## QUOTED PASSAGE
The Sweetly Toxic Center Of Silicon Valley

2013 07 29 15 33 59

Superfund sites, Silicon Valley on Dotspotting

Alexis Madrigal, senior editor at The Atlantic, tried to find the center of Silicon Valley and compare it to what was there before. It starts off as a whimsical tour of Silicon Valley's strip malls, and strip clubs, but then turns up a nastier side of Silicon Valley.

Not Even Silicon Valley Escapes History - Alexis C. Madrigal - The Atlantic


The precise center of Silicon Valley when it was the most important manufacturing region on Earth is now home to Super Space Self Storage…

Like most self-storage locations, the building is blocky and windowless. It's nestled in-between a massive Lowe's and Cheetah's, "a small neighborhood strip club," according to a Google Plus review. As I snapped away, a single pedestrian walked by, an Asian man in khakis and a tucked-in, short-sleeved collared shirt. Traffic came and went: a Camry, a Jeep, a Subaru, big white van. Just another part of the great California carscape, it would seem.


After many paragraphs he rediscovers Silicon Valley's toxic legacy – a huge number of Superfund sites.


Planet Granite is located on a site contaminated by Philips Semiconductor. So is Lowe's. The empty octagonal glass building is a TRW Microwave Superfund site. I'd been walking on a paved-over environmental disaster zone, colonized by whoever wanted to benefit from lower leasing prices and a lack of NIMBY opponents.


Superfund is not a VC fund -- it's a designation for the worst polluted sites where industry has created massive amounts of contamination by highly toxic chemicals -- many proven carcinogenics – and requiring immediate cleanup under EPA laws. Santa Clara has more than any other county in the US.

The cleanup continues, and it includes pumping molasses into the ground, so that bacteria will eat the pollutants along with the sweet stuff.

## RECORD EXCERPTS
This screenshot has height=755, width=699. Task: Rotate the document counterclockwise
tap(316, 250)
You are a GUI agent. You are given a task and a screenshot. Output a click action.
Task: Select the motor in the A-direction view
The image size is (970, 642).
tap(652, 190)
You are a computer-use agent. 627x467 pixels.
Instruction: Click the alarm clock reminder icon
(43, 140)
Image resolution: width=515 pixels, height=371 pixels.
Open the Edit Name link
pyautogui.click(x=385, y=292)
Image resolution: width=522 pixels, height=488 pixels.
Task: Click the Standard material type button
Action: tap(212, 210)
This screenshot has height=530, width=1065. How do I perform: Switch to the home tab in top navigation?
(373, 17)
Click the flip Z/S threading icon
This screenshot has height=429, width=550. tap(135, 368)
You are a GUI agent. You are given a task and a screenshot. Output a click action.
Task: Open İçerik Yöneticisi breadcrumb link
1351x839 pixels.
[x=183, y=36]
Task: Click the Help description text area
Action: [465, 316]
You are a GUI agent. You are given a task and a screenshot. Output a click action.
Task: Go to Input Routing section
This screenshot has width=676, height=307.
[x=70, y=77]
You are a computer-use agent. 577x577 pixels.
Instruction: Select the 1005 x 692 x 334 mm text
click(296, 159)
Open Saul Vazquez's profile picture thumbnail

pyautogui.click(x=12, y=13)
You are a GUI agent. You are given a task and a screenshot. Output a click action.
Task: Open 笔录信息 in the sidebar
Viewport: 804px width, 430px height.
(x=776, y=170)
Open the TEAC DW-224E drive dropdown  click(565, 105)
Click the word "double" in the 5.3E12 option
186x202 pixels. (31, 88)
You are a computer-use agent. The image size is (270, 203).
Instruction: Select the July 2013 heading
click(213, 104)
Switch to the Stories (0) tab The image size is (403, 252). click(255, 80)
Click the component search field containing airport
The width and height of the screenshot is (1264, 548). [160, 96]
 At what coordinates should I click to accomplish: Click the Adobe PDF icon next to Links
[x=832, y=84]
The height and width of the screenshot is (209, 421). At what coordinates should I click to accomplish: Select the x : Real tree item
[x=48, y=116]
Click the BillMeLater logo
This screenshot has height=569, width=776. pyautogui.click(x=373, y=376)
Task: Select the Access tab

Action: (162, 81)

## ASSIGNMENT A
Reproduce word for word the part of the post on Silicon Valley's toxic center above, starting at "Not Even Silicon" and ending at "of Superfund sites.".
## ASSIGNMENT B
Using the post on Silicon Valley's toxic center, decide whether each statement agrees with it: (i) Planet Granite stands on a site contaminated by Philips Semiconductor; (ii) the self-storage building has large windows; (iii) the cleanup includes pumping molasses into the ground. Answer yes or no for each, quoting the deciding words.

## PROBLEM SOLUTION A
Not Even Silicon Valley Escapes History - Alexis C. Madrigal - The Atlantic


The precise center of Silicon Valley when it was the most important manufacturing region on Earth is now home to Super Space Self Storage…

Like most self-storage locations, the building is blocky and windowless. It's nestled in-between a massive Lowe's and Cheetah's, "a small neighborhood strip club," according to a Google Plus review. As I snapped away, a single pedestrian walked by, an Asian man in khakis and a tucked-in, short-sleeved collared shirt. Traffic came and went: a Camry, a Jeep, a Subaru, big white van. Just another part of the great California carscape, it would seem.


After many paragraphs he rediscovers Silicon Valley's toxic legacy – a huge number of Superfund sites.

## PROBLEM SOLUTION B
(i) Yes: "Planet Granite is located on a site contaminated by Philips Semiconductor."
(ii) No: "the building is blocky and windowless."
(iii) Yes: "it includes pumping molasses into the ground, so that bacteria will eat the pollutants along with the sweet stuff."